Support and resistance

Concepts using support and resistance form the basis of technical analysis

Concepts using support and resistance form the basis of technical analysis of forex trading.

Traders are trying to make purchases directly in or near areas during the upward trend, where significant support can be expected.

Conversely, in the downward trend period, they are trying to make sales where significant resistance can be expected.


Many of you have heard the old clich├ęs used by the business people: Buy when the market is low and sell when it’s high. Traders in new forex markets often ask how the terms down or low and above respectively. high definition. One of the ways in which these levels can be quantified is to use an area where price movements have stopped and changed direction. The area where the price stopped after it grew and turned around is called resistance. Resistance basically works as a ceiling for further price growth.

Resistance is not just a random point where price developments turn around. There are potential sellers, traders who remember well how they shared their strength in order to push down prices after selling the pair of currencies. Others, on the other hand, took a long position at the time of the promotion, and were subsequently disappointed when the price had not risen and nothing left but to close their purchases with a sales order at or just before the price reached the resistance level.

Another group that creates resistance is traders who make their purchases at a resistance point or near, and if the price drops, they get into a troublesome situation. These traders then wary of asking for the price to rise repeatedly and offset any losses. All these groups are working together, which reduces prices and creates an “offer” in terms of supply and demand. As is known, if supply exceeds demand, prices are falling, if the opposite is true, prices are rising. Resistance is equal to our offer in our case.

At the time of the upward trend, traders are trying to make purchases at the support level and earn profits at a subsequent level of resistance. By engaging in support-level trading at an upward trend, participants in forex markets can reduce potential risk and take advantage of the opportunity with an excellent balance between the risk incurred and the resulting remuneration. They can identify several places where they can proceed according to current developments. Levels of resistance can be used as target areas of profit or, breakthrough opportunities if the price stops above the resistance level.
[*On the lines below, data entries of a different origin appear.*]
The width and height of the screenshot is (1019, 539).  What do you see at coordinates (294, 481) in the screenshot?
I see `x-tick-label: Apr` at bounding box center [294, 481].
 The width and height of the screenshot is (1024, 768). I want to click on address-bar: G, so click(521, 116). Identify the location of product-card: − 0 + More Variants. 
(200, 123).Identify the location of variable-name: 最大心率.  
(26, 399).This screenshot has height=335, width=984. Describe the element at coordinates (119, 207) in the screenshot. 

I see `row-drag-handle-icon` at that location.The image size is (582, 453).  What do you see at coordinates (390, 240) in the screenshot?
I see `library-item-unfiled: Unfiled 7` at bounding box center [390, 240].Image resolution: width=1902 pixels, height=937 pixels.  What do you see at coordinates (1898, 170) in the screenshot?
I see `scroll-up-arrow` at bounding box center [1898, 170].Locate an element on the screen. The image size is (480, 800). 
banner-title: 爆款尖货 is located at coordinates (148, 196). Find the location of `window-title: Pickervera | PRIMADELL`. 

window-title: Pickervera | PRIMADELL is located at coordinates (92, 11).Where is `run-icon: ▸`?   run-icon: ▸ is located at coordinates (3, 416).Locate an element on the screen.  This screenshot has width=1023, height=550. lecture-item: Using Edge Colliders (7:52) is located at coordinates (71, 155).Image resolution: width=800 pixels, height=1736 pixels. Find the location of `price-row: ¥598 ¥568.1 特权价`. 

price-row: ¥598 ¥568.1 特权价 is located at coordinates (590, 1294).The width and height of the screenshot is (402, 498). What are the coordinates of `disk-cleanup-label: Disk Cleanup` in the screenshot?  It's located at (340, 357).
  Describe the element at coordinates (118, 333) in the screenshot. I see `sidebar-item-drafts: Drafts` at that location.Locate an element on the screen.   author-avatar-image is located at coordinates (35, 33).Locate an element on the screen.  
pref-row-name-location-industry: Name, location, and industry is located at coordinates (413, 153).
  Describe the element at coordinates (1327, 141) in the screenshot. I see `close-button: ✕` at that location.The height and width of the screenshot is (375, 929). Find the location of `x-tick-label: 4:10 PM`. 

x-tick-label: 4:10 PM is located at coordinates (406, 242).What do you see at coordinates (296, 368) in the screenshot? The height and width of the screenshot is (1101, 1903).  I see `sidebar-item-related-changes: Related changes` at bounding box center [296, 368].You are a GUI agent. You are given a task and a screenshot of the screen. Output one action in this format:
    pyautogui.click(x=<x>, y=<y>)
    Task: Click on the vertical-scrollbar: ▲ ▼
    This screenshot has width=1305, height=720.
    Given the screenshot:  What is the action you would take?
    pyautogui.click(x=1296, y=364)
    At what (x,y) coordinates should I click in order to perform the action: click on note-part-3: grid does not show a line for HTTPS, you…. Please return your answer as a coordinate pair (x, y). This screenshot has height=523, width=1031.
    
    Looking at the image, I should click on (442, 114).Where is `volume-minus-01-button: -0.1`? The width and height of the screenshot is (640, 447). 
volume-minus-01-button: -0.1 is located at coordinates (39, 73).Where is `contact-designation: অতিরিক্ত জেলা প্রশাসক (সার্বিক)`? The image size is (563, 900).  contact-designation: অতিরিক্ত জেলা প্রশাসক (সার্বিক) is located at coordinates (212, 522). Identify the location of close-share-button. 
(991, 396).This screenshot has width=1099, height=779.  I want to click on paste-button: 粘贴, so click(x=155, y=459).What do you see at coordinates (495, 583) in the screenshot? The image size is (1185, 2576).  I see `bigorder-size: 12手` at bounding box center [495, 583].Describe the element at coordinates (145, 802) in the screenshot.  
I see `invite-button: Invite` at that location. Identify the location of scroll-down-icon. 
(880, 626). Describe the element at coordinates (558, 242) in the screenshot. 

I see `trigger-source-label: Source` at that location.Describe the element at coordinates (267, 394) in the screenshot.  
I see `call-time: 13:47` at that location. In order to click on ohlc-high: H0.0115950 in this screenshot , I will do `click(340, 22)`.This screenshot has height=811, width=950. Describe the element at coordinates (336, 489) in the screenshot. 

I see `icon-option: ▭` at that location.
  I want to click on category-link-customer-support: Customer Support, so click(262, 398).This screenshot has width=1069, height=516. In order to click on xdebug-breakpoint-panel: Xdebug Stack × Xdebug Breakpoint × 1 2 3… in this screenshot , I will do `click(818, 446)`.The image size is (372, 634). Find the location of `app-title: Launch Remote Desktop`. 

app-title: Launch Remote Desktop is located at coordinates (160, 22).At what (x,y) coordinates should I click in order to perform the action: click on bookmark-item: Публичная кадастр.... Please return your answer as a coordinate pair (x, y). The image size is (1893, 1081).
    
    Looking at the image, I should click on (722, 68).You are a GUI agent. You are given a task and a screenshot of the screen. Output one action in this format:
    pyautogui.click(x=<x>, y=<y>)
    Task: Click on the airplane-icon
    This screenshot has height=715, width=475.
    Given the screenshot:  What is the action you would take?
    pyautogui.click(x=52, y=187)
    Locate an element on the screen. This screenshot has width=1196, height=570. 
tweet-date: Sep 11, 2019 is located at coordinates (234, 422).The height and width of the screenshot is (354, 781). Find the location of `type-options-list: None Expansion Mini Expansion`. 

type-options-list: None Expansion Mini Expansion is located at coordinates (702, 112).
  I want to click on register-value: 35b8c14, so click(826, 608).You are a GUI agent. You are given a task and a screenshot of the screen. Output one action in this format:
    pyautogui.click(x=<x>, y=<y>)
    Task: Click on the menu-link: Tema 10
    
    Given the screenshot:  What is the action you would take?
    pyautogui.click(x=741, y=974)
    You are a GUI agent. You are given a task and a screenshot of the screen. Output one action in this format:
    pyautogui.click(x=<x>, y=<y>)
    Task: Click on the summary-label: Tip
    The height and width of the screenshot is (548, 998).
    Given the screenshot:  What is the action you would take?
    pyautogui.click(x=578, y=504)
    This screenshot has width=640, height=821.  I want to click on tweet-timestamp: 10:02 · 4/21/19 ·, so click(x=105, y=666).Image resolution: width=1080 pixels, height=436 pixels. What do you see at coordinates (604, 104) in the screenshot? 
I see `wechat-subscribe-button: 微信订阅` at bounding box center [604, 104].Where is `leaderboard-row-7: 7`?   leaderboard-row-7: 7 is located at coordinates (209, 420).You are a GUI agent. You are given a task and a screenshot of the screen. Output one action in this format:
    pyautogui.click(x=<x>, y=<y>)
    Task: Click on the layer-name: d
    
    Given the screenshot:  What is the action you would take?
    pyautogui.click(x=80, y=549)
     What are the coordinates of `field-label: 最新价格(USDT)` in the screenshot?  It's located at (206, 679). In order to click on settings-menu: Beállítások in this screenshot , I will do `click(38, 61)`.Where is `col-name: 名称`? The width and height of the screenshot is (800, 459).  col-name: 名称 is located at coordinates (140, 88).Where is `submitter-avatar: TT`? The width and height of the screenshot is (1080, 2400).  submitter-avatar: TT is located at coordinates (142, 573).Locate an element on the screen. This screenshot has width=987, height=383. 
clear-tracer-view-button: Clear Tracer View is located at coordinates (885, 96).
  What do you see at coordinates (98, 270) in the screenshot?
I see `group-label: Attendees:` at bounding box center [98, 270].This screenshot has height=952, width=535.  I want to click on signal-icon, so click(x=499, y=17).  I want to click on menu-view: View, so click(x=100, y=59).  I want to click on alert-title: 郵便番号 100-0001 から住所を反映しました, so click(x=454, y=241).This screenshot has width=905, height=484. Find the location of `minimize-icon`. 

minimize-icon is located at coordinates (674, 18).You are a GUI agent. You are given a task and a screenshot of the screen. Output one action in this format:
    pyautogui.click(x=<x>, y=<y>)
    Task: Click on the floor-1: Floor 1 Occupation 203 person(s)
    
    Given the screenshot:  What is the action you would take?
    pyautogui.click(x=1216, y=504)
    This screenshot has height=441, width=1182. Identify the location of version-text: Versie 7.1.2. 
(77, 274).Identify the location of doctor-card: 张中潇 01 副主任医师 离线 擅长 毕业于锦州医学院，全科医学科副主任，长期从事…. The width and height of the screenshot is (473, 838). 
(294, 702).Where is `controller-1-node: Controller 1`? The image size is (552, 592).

On the other hand, levels of significant resistance offer the ideal moment of commencement of trading in the event of a downward trend. The opposite trend is obvious, ie the exhaustion of purchases at the moment of return of the sellers. The following levels of support can be used in the given case as target areas or as breakthroughs, if prices stop below the level of support.

In areas of support and resistance, there is a clear view of achieving a balance of power, where the price can first be pushed from bottom to bottom, and once it reaches the ceiling, it goes down again. For the Forex trader, it is especially important to capture the overall trend and then, at an appropriate time, to make a purchase, at the level of support in the case of an upward trend or sales, at resistance level in the downward trend. In order to better identify significant areas of support or resistance, RSI oscillators or stochastic methods can also be used.